WORK INSTRUCTION:
Go from the first line below to the one with "Open the Identification company icon" and print each line exactly.

Dataset entries
Content starts
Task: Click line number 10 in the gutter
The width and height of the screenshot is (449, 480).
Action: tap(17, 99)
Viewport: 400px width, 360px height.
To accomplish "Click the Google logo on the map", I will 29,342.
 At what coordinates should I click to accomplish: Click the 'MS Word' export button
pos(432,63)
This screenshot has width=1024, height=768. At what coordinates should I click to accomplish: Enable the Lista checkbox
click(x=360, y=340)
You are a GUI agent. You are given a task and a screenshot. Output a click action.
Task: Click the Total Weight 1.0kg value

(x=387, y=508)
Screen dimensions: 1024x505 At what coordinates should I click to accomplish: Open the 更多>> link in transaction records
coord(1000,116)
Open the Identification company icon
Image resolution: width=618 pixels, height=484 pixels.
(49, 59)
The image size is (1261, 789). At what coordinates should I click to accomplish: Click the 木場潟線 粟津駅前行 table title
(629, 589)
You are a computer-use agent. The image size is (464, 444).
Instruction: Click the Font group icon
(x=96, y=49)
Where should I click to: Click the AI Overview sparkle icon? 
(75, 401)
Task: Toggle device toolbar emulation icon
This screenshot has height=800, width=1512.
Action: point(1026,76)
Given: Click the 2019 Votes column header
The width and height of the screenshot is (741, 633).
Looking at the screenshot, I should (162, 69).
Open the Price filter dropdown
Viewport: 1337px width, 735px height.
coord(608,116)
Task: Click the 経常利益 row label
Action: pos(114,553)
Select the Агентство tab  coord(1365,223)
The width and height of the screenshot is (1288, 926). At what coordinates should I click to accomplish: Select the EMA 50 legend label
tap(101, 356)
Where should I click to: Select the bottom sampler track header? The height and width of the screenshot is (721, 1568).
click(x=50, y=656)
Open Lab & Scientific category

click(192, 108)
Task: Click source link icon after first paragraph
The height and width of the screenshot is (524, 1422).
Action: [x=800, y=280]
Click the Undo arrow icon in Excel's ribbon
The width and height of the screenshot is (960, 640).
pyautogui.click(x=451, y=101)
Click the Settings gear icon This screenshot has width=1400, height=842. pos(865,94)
Content ends
FINISHED TASK:
Task: Click line number 10 in the gutter
The width and height of the screenshot is (449, 480).
Action: tap(17, 99)
Viewport: 400px width, 360px height.
To accomplish "Click the Google logo on the map", I will 29,342.
 At what coordinates should I click to accomplish: Click the 'MS Word' export button
pos(432,63)
This screenshot has width=1024, height=768. At what coordinates should I click to accomplish: Enable the Lista checkbox
click(x=360, y=340)
You are a GUI agent. You are given a task and a screenshot. Output a click action.
Task: Click the Total Weight 1.0kg value

(x=387, y=508)
Screen dimensions: 1024x505 At what coordinates should I click to accomplish: Open the 更多>> link in transaction records
coord(1000,116)
Open the Identification company icon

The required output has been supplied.